Die OK-GLI wurde auf dem Seeweg von Bahrain nach Rotterdam und anschließend auf dem Rhein zum Technik-Museum Speyer transportiert, das sie am 12. April 2008 erreichte. Dort wird sie seit Oktober 2008 ausgestellt. Die Gesamtkosten für den Kauf, Transport und die eigens errichtete neue Ausstellungshalle beliefen sich für das Technik-Museum Speyer auf etwa zehn Millionen Euro.[8]
Technik
Gegenüber dem Orbiter Buran war OK-GLI mit vier Ljulka AL-31-Strahltriebwerken ausgerüstet, wie sie auch in den Flugzeugen Su-27 und Su-30 verwendet werden, und war dadurch in der Lage, mit eigenem Antrieb wie ein Flugzeug von einer Startbahn abzuheben, was weder der Orbiter noch der US-amerikanische Space Shuttle konnten.

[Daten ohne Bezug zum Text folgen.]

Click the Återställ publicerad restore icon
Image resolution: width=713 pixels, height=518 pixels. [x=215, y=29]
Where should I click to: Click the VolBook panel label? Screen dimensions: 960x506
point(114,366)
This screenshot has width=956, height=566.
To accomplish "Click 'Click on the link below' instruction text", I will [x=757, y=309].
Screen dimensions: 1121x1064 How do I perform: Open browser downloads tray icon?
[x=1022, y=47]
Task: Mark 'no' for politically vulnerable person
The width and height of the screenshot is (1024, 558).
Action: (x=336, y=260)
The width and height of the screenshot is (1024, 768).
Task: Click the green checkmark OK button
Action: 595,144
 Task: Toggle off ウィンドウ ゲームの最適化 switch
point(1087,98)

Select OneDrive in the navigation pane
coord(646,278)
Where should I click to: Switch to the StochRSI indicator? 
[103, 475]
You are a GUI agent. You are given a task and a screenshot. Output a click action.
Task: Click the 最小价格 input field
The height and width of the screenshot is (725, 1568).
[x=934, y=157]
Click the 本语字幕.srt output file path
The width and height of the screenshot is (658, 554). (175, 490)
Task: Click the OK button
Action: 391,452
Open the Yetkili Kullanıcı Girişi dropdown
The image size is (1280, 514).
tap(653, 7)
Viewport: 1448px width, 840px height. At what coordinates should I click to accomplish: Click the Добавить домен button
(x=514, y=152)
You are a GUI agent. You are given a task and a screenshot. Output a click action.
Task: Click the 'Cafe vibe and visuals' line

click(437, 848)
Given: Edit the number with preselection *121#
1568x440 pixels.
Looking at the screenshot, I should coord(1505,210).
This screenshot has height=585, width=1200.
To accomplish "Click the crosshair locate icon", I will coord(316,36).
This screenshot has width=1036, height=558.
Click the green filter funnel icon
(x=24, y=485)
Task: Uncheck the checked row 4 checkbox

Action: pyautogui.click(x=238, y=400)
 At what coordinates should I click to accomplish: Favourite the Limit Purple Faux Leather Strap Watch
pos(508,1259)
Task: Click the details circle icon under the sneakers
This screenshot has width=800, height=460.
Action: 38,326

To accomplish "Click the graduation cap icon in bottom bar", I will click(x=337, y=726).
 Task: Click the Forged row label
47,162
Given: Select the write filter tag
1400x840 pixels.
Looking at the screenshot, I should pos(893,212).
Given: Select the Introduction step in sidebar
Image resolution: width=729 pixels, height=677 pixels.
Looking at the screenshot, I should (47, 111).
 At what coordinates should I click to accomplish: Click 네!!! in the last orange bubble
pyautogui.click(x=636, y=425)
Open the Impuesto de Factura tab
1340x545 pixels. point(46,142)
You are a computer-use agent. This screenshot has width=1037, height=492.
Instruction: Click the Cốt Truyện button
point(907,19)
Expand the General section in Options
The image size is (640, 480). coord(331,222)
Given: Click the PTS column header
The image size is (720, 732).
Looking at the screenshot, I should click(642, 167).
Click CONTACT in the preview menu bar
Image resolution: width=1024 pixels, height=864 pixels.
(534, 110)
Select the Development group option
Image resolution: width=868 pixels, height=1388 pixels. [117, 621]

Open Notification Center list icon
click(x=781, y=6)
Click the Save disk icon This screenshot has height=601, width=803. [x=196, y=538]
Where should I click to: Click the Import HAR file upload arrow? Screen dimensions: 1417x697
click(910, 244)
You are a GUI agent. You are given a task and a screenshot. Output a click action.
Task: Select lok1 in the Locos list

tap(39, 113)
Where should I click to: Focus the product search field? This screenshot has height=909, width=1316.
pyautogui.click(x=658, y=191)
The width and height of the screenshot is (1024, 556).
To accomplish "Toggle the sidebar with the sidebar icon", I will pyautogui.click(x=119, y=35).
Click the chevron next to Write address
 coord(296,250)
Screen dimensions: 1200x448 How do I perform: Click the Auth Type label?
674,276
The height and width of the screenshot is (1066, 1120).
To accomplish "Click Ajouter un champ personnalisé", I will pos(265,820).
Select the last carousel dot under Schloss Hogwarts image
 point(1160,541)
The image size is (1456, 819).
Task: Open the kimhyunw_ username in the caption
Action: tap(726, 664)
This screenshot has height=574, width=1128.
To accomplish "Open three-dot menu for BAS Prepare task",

Die beiden oberen Triebwerke seitlich des Seitenleitwerks sind Teil des originalen Orbiter-Designs, das zwei Marschtriebwerke vorsah, um die Reichweite bei der Landung zu vergrößern.[9] Die Triebwerke sind mit einem Hitzeschutzmantel und Klappen an den Triebwerkseinläufen ausgerüstet. Sie kamen beim Orbiter Buran aber wegen technischer Probleme und der damit verbundenen Gefahr, das Projekt zu verzögern, nie zum Einsatz. Die Einbaubuchten der Strahltriebwerke waren aber an allen Orbitern vorhanden und nur mit einer Abdeckung verschlossen.
Buran OK-GLI hat eine Gesamtlänge von 36,37 m, eine größte Rumpfbreite von 5,5 m und eine Flügelspannweite von 23,92 m. Das maximale Startgewicht betrug 105 t bei einer Nutzlast bis zu 30 t. Das Landegewicht konnte 82 t betragen, dabei waren bei einer Landegeschwindigkeit von 312 km/h 15 t Nutzlast und bei 360 km/h 20 t Nutzlast zulässig. Die Fähre hatte Platz für bis zu 10 Personen.[10]
Testflüge
Neun Rolltests und fünfundzwanzig Testflüge in der Atmosphäre wurden mit OK-GLI in Baikonur durchgeführt.[11]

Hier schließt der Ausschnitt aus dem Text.